La Comisión de Desarrollo Rural y Forestal del Congreso del Estado aprobó el dictamen que incorpora el principio de igualdad sustantiva en la política forestal de San Luis Potosí, con el objetivo de fortalecer la participación de las mujeres y otros grupos en situación de vulnerabilidad en la gestión, conservación y aprovechamiento responsable de los recursos naturales.
La reforma, impulsada por el diputado Tomás Zavala González, propone modificar las fracciones IX y X, y adicionar la fracción XI del artículo 2º de la Ley de Fomento para el Desarrollo Forestal del Estado, con el fin de asegurar que la perspectiva de género sea un eje transversal en las políticas públicas del sector.
Durante la sesión de trabajo, Zavala González —quien preside la comisión— destacó que la inclusión de las mujeres en la toma de decisiones forestales no solo responde a un compromiso de justicia social y derechos humanos, sino también a una estrategia clave para alcanzar un manejo sostenible e incluyente de los ecosistemas.
El legislador explicó que la igualdad sustantiva implica ir más allá del reconocimiento formal de derechos, al eliminar los obstáculos históricos, sociales y culturales que han limitado la participación equitativa de las mujeres, comunidades indígenas y jóvenes en la administración de los recursos forestales.
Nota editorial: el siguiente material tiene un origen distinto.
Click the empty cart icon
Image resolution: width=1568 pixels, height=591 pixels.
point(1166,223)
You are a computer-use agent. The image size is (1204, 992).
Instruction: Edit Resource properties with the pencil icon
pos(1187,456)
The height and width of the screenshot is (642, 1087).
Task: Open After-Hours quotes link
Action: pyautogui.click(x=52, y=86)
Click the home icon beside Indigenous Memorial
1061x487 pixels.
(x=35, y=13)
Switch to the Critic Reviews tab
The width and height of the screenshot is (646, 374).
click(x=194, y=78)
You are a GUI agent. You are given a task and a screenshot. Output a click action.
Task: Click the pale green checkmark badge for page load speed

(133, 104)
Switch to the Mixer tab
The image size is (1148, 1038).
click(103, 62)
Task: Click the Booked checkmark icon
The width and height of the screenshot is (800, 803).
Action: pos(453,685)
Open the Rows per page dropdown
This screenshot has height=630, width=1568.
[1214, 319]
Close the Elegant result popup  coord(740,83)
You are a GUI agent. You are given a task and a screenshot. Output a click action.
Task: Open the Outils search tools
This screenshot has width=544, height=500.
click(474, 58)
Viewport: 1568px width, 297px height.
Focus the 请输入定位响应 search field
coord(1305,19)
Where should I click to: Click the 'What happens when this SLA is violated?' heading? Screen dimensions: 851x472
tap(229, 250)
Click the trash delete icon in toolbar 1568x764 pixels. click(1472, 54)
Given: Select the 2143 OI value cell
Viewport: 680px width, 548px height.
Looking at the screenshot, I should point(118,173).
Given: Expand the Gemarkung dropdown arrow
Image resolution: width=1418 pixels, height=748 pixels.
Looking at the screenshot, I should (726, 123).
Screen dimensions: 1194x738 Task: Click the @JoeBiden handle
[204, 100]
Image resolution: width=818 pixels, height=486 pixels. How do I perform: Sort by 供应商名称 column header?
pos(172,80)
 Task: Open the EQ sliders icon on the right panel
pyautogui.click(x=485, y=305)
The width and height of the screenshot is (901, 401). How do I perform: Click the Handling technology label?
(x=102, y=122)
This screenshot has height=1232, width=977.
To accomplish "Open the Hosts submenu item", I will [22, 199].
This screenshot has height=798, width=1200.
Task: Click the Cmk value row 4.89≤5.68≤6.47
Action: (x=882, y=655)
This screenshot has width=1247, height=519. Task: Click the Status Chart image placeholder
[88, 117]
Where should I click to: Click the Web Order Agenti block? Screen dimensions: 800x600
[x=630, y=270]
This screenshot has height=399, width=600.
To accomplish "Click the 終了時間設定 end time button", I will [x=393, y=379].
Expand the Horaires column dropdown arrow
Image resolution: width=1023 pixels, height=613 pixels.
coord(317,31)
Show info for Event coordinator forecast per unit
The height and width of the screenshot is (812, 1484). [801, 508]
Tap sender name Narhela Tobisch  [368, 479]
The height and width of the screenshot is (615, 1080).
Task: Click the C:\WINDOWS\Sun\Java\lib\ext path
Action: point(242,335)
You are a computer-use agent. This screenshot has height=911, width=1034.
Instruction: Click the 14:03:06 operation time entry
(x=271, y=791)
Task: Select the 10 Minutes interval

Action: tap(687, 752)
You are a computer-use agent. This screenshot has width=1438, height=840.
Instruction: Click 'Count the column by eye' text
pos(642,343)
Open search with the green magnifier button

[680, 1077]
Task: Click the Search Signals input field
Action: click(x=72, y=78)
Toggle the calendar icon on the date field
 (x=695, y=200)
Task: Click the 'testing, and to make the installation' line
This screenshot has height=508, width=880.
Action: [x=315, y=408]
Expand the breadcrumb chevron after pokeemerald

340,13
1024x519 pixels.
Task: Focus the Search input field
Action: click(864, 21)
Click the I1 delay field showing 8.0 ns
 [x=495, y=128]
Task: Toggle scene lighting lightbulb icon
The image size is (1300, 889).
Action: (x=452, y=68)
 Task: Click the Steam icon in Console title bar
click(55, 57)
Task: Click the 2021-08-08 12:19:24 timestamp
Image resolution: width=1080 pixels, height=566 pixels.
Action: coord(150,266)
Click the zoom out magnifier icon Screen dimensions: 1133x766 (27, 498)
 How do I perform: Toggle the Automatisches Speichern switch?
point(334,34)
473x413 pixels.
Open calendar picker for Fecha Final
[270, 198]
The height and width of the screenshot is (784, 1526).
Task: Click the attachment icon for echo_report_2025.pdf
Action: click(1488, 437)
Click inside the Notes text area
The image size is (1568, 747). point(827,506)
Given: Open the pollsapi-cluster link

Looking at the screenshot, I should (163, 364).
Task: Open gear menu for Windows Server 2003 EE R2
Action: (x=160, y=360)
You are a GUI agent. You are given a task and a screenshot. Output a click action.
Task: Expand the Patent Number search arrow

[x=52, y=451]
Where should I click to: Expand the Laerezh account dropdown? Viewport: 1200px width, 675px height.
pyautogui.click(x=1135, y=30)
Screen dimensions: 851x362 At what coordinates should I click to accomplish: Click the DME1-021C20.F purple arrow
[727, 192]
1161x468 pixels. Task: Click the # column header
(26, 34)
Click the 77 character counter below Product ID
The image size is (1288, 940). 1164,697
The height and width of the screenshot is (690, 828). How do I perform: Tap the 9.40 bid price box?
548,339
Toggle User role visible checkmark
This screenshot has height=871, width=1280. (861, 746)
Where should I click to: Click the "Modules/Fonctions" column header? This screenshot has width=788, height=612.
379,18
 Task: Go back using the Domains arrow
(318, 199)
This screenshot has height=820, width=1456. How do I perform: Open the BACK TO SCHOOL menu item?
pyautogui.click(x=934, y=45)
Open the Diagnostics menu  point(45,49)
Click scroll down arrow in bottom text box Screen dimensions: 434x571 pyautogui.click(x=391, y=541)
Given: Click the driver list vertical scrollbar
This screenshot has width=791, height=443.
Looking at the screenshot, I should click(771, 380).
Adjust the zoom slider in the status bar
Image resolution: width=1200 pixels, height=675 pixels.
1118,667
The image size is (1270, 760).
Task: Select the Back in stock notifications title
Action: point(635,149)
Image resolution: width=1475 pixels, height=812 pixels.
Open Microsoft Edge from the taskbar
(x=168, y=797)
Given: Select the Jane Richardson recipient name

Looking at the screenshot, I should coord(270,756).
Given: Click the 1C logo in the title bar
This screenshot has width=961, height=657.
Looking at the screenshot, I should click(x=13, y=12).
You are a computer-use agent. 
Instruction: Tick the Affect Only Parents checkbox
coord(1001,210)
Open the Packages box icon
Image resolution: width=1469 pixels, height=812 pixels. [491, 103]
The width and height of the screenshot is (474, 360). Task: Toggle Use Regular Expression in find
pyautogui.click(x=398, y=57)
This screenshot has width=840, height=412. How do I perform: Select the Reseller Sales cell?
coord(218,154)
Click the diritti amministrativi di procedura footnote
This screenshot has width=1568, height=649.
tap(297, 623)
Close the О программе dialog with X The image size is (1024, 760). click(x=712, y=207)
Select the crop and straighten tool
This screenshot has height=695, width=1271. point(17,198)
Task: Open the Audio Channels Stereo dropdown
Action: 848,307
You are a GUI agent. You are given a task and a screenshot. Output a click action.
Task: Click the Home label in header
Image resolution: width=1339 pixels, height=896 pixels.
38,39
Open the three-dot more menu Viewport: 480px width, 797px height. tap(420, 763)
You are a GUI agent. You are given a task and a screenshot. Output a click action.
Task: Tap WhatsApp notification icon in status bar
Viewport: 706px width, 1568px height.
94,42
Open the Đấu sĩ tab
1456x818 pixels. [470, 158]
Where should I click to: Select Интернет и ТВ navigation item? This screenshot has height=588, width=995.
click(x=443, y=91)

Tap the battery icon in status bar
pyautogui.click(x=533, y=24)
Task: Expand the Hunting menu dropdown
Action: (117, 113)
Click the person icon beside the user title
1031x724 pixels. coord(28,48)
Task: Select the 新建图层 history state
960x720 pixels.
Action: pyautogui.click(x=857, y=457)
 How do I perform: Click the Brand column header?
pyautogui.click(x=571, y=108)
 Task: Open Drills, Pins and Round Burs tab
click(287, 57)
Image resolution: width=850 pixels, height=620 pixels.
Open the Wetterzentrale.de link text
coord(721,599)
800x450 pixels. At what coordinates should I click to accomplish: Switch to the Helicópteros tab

Asimismo, señaló que esta reforma armoniza la legislación estatal con el Plan Estatal de Desarrollo 2021–2027 y con tratados internacionales como la Convención sobre la Eliminación de Todas las Formas de Discriminación contra la Mujer (CEDAW), que obliga a los Estados parte a adoptar medidas concretas para acelerar la igualdad real entre mujeres y hombres.
Zavala González subrayó que la gestión forestal sostenible requiere de una visión más participativa y representativa, donde la inclusión y la equidad sean pilares fundamentales para proteger el patrimonio natural de San Luis Potosí.
El dictamen fue aprobado por unanimidad y será turnado al Pleno del Congreso del Estado para su análisis y votación, en lo que se considera un paso decisivo hacia una política ambiental más justa, equitativa y con enfoque de género.